26/07/31
60歳以降に退職した後の健康保険、国保と任意継続で保険料はどれくらい変わる?

会社を退職することにより健康保険の加入資格を失う場合には、その後の健康保険(公的医療保険)を選ぶ必要があります。家族の扶養に入る、退職前の健康保険を任意継続する、国民健康保険に加入するという主に3つの選択肢がありますが、どれを選ぶかで保険料が変わってきます。
今回は、年収300万円・400万円・500万円で会社を完全退職した人を例に、退職後の任意継続と国民健康保険の保険料を比較してみます。
退職後の健康保険にはどんな選択肢がある?
近年は、定年後も再雇用で働く会社員が増えています。再雇用の期間中は勤務先の健康保険に加入できるケースが多いですが、完全退職するときには次の健康保険を決めなければなりません。75歳以上であれば全員が後期高齢者医療制度に加入することになりますが、75歳未満なら主に以下の3つから選ぶ必要があります。
・家族が加入する健康保険の扶養に入る
・退職前の健康保険を任意継続する
・国民健康保険に加入する
会社の健康保険に加入している家族がいれば、その家族の健康保険の「被扶養者」になれる場合があります。被扶養者の保険料は発生しないため、最もメリットがある方法です。しかし、扶養に入れない場合には、任意継続か国民健康保険を選ぶ必要があります。
任意継続とは、退職前に加入していた健康保険に最長2年間加入を継続できる制度です。ただし、在職中は会社と折半していた保険料を、任意継続では全額自己負担する必要があります。
国民健康保険は、自営業者やフリーランス、無職の人などが加入する公的医療保険です。他の健康保険に加入していない人は、国民健康保険に加入することになります。
任意継続と国民健康保険では保険料の決まり方が違う
任意継続と国民健康保険では保険料の決まり方が異なるため、どちらを選ぶかで保険料に差が生じることがあります。
任意継続の保険料計算の基準は、退職時の標準報酬月額です。ただし、協会けんぽでは、任意継続被保険者の標準報酬月額の上限は、32万円となります。組合健保では、「退職時の標準報酬月額と同組合の全被保険者の標準報酬月額のうち低い方」を基準としているところが多くなっています。
任意継続を選べば、家族を自分の扶養に入れることもできます。扶養している家族がいる場合には、世帯単位での保険料を抑えられます。
一方、国民健康保険では、前年の所得を基準に保険料を計算します。

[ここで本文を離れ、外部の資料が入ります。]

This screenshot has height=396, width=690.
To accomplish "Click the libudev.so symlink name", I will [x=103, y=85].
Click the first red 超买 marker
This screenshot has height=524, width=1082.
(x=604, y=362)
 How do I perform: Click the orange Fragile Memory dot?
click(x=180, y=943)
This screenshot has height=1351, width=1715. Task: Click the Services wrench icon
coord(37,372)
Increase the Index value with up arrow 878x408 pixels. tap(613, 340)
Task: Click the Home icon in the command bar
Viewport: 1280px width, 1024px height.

また、国民健康保険には扶養の概念がないため、家族も国民健康保険に加入すると、その分保険料が加算されます。国民健康保険料は自治体ごとに多少計算方法が違うため、住んでいる地域によっても保険料が変わります。
年収300万円・400万円・500万円で保険料を比較
退職前の年収が300万円・400万円・500万円だった場合に、任意継続と国民健康保険のそれぞれで、退職1年目の年間保険料を比較してみましょう。
【シミュレーションの前提条件】
・60歳以上65歳未満で会社を完全退職
・単身世帯
・任意継続は協会けんぽ東京支部、国民健康保険料は東京都特別区で試算
・2026年度の保険料額
<年収300万円・400万円・500万円の保険料比較>

筆者作成
年間保険料は、年収300万円、400万円では国民健康保険の方が安く、年収500万円では任意継続の方が安くなっています。これは、協会けんぽでは標準報酬月額の上限が32万円となっており、一定以上の収入では保険料が頭打ちになるためです。
一方、国民健康保険は前年の所得が基準となるため、退職時の年収が高いほど保険料も高くなります。つまり、一定以上の年収では、退職1年目は任意継続の方が有利になる傾向があります。
なお、上記は単身者のシミュレーションですが、扶養している家族がいる場合には国民健康保険料が上がるため、任意継続の方が有利になるケースが多くなります。
国民健康保険を選んだ場合、退職後に収入が減ったら2年目以降の保険料が下がる可能性があります。任意継続の保険料は2年間変わらないため、退職後の収入もふまえて選ぶことが大切です。
退職後の健康保険は保険料を比較して選ぼう
退職後の健康保険は、退職時の年収、退職後の収入見込み、家族構成などによって、どれを選ぶと保険料を抑えられるかが変わってきます。退職後の健康保険を選ぶ際には、自分が加入している健康保険の保険料や、お住まいの自治体の国民健康保険料を確認し、自分に合った制度を選びましょう。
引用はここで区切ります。